Jakarta (ANTARA News) - Ketua Umum Dewan Pimpinan Pusat Perkumpulan Gerakan Kebangsaan (DPP PGK) Bursah Zarnubi menilai Pancasila sebagai dasar falsafah negara Indonesia yang paling mendasar harus dijadikan diskursus yang berkelanjutan.

"Pancasila merupakan dasar falsafah negara Indonesia yang paling mendasar, dan bukan doktrin mati. Sebaliknya, ideologi Pancasila harus dijadikan diskursus berkelanjutan," kata Bursah dalam keterangan tertulisnya di Jakarta, Rabu.

Hal tersebut disampaikannya dalam acara kuliah kebangsaan di kampus Universitas Muhammadiyah Tengerang, Rabu (27/2).

Bursah mengatakan Pancasila merupakan falsafah bangsa yang sudah disepakti para pendiri bangsa namun perdebatan di berbagai forum diskusi, seminar dan sarasehan, soal Pancasila belum juga berakhir.

Menurut dia, diskursus tentang Pancasila harus terus dibuka dan menjadi milik publik, karena hal itu bukan doktrin mati, tapi merupakan doktrin hidup, yang terbuka bagi eksponen bangsa untuk didiskusikan.
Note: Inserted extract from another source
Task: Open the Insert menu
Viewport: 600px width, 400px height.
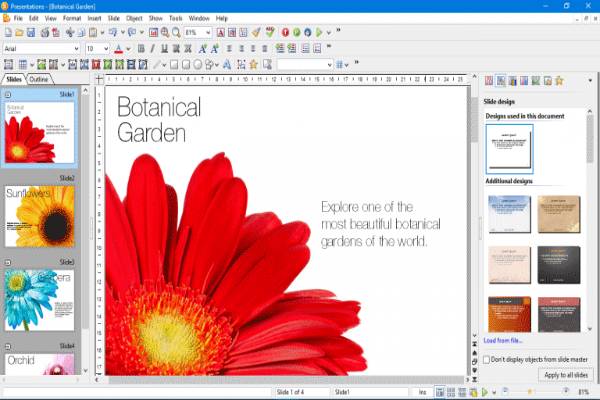Action: click(x=93, y=18)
"Terutama sila kelima, sudah sejauh mana Pancasila berfungsi," ujarnya.

Dia menilai, setiap penguasa tidak boleh menggunakan Pancasila sebagai alat untuk "menggebuk" lawan politiknya.

Bursah menilai Pancasila tidak boleh mati karena Indonesia menganut azas demokrasi dan Pancasila memberikan fungsi demokrasi.

"Jadi kita harus terus mengeksplorasi Pancasila, menfungsikannya, terutama sila ke-2, 3, 4 dan ke-5 dapat hidup nyata di tengah-tengah masyarakat. Misalnya hidup bermusyawarah, hidup persatuan, berprikemanusiaan, ekonomi berkeadilan," ujarnya.

Menurut Bursah, eksponen anak bangsa harus terus menerus mendiskusikan dan menjadikan Pancasila dan UUD 45 secara sungguh-sungguh sebagai falsafah  yang hidup nyata serta diskursus yang terbuka tanpa mempertentanngkan kelas sosial masyarakat, antara yang kaya dan yang miskin.

Untuk itu, Bursah mendorong anak-anak bangsa meningkatkan literasi karena tingkat literasi Indonesia cukup rendah, berada pada nomor 60 seluruh dunia.

"Dari 1000 orang hanya 1 orang yang memiliki minat membaca buku. Itu pun durasi waktunya hanya 35 sampai 59 menit," katanya.

Padahal menurut dia, UNESCO mensyaratkan negara-negara Eropa yang maju, 4 jam membaca dan setiap orang memiliki sedikitnya 3 buku.

Saat ini menurut dia menjadi tantangan besar bagi Indonesia, bagaimana kita mau mengembangkan Sumber Daya Manusia (SDM) kalau literasi Indonesia rendah.